The thing to remember is that neither Landsat-8 and Sentinel-1 is single purpose. Polar scenes by their nature have very poor intrinsic contrast (off-white on white). Further, some users need the actual instrumental luminance values (eg band 10 Landsat thermal for ground temperature). Together this means the products provided are not optimally adjusted as downloaded -- a jungle scene has different issues from an ice stream.
The first round of contrast enhancement is usually histogram normalization. That is, the image is not making full use of dynamic range (eg 20-190 instead of 0-255 on an 8-bit). That's easily fixed by adding a constant and multiplicative rescaling (brightness and contrast knobs).
That is often followed by a second order adjustment of mid-tones (gamma correction). This can greatly improve the image visually but in general loses the original 'scientific' content. Contrarily, functions like log or sq root can have a logical rationale but they seldom produce a favorable visual outcome. (Gimp has a plugin that allows *any* function to be implemented as its power series expansion.)
The next level of contrast enhancement is histogram equalization. This uses the cumulative distribution function (see wikipedia) of pixel intensities to flatten the histogram (ie expand contrast for well-represented pixel values). This is quick and very effective on both Landsat and Sentinel but using the global histogram again means discarding neighborhood information.
Thus neither method is optimal for detecting a developing fracture (Espen's goal in #645) since neighboring pixel correlation is important to that.
It's better here to start with adaptive histogram equalization (CLAHE, see wikipedia). That is provided in Fiji/ImageJ2 at the bottom of the 'Process' menu; see
http://fiji.sc/wiki/index.php/Enhance_Local_Contrast_%28CLAHE%29 The image below shows its effect on Landsat's low-budget preview image that Espen likes because of its small file size.
It is imperative to work within the 16-bit world of Landsat and Sentinel for initial contrast adjustments and co-registration rotations. Otherwise you will get unoccupied bars in the histogram.That cannot be currently done within Gimp. However it is easy to do a quick in-and-out within ImageJ and return to your usual image processor with an 8-bit after the benefits of 16-bit have been exhausted..
For a linear feature with predictable orientation (~parallel to the calving front), an edge detector would be the natural follow-on.
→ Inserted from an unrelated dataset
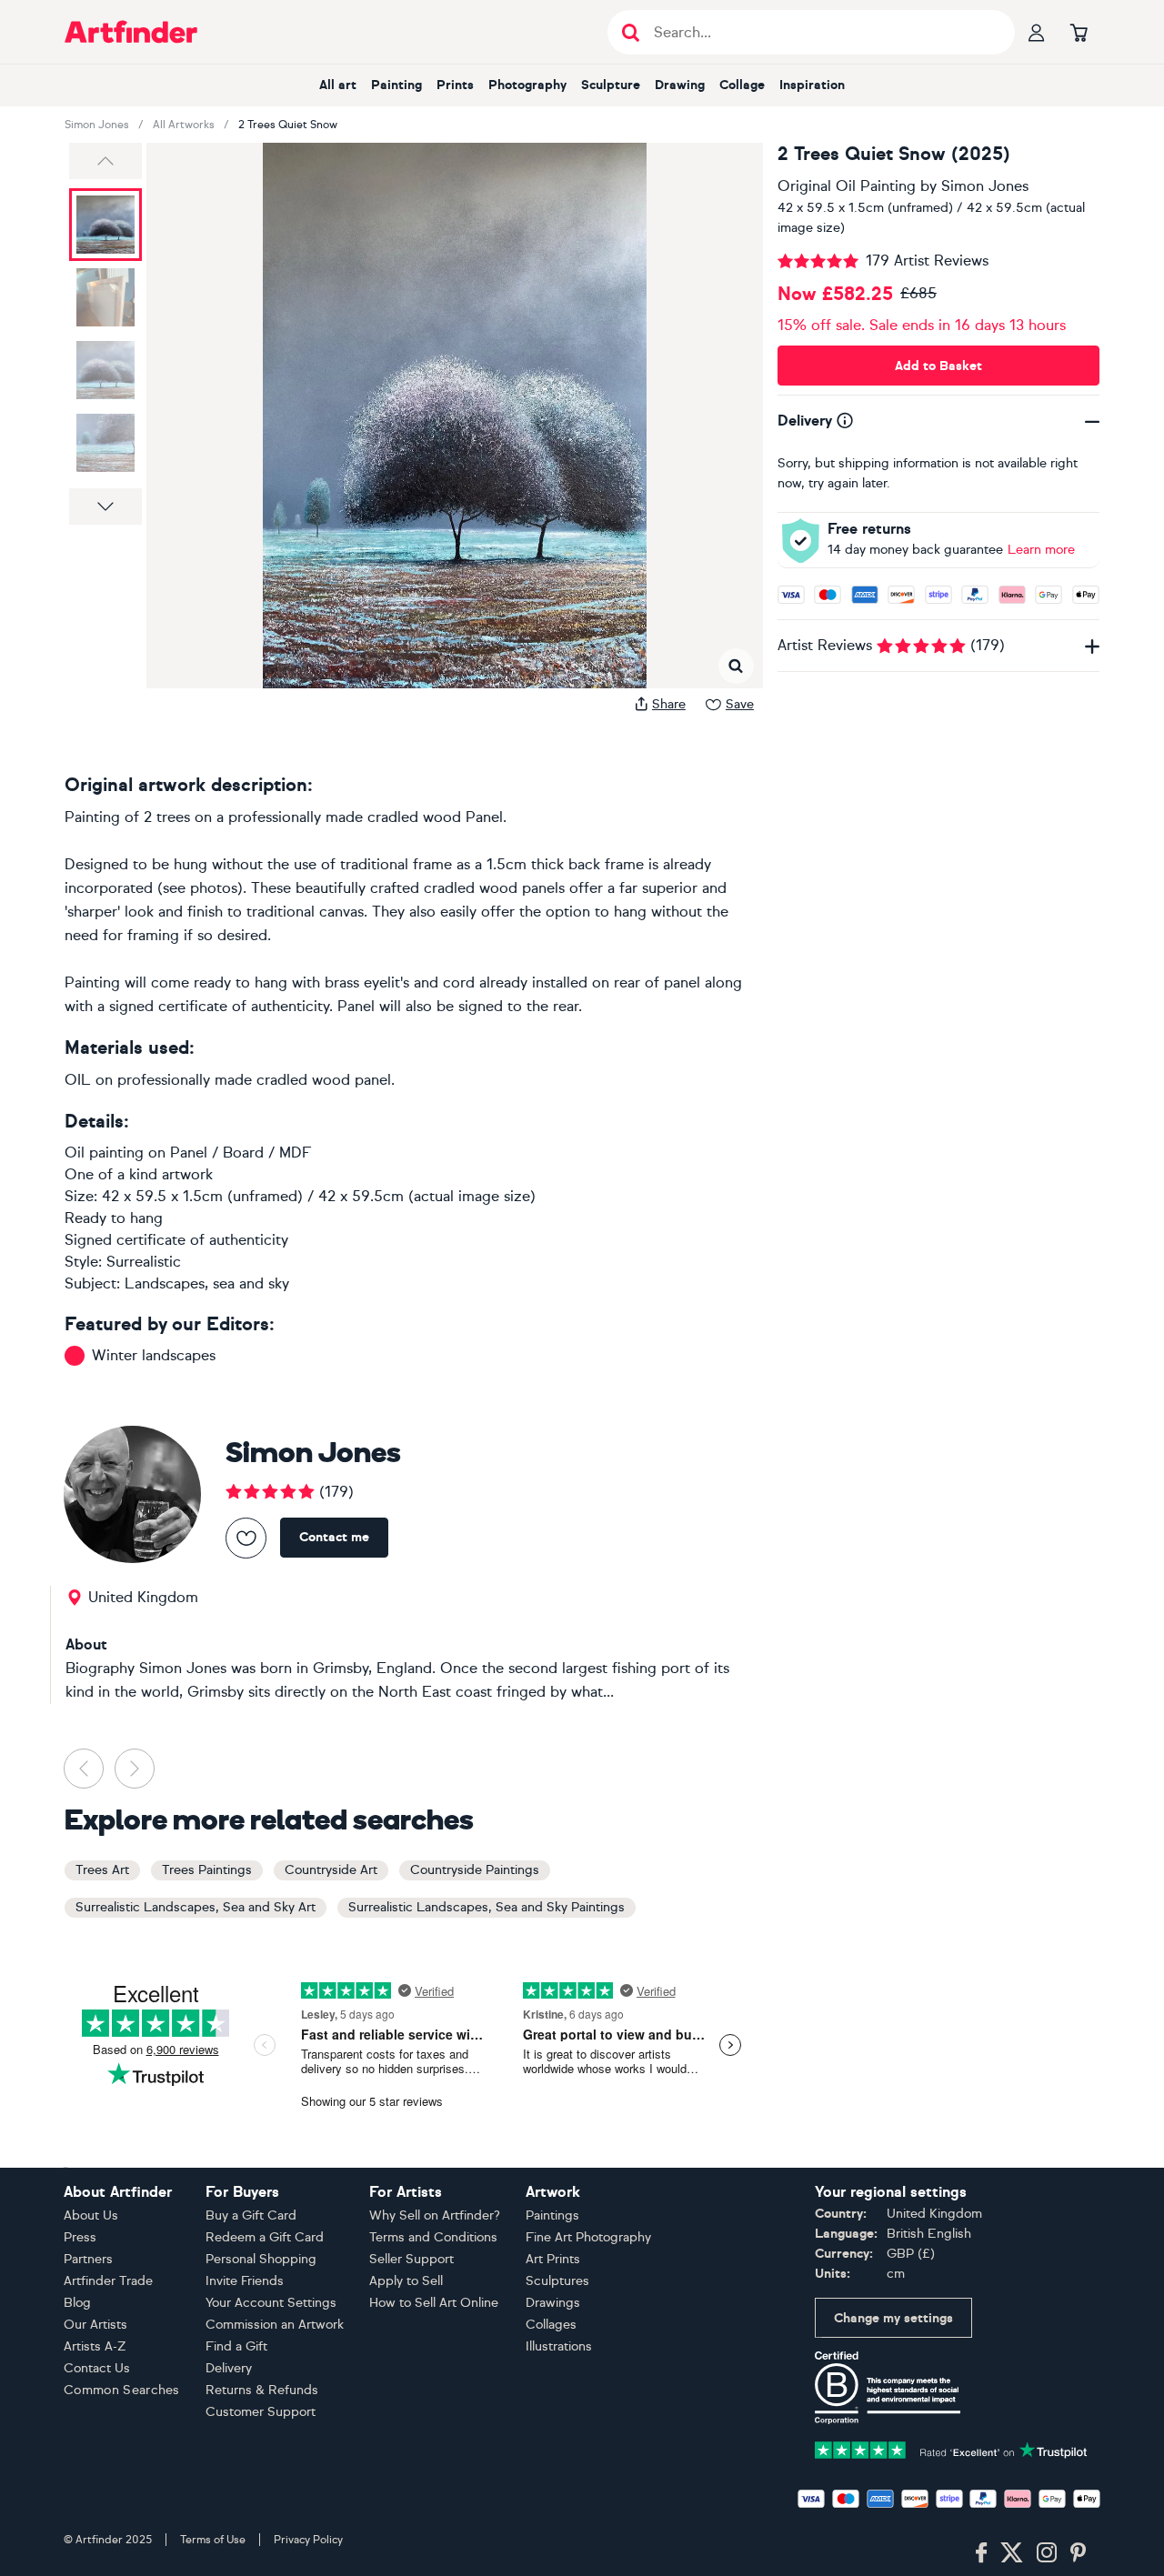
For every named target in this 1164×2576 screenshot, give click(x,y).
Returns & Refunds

These are typically directional derivatives or convolutions.
However nothing you can do will make a silk purse out of a sow's ear (Sentinel EW). Ultimately there's no substitute for a really high resolution image, one commensurate with the task at hand.
I'll post a 0.5 m resolution DigiGlobe image of growing fracture tips over at the Petermann forum. Even prior to polar-appropriate contrast enhancement, it's a huge improvement over the 15 m band 8 of Landsat, even if you've applied CLAHE or retinex in Wipneus's pan-sharpening protocol.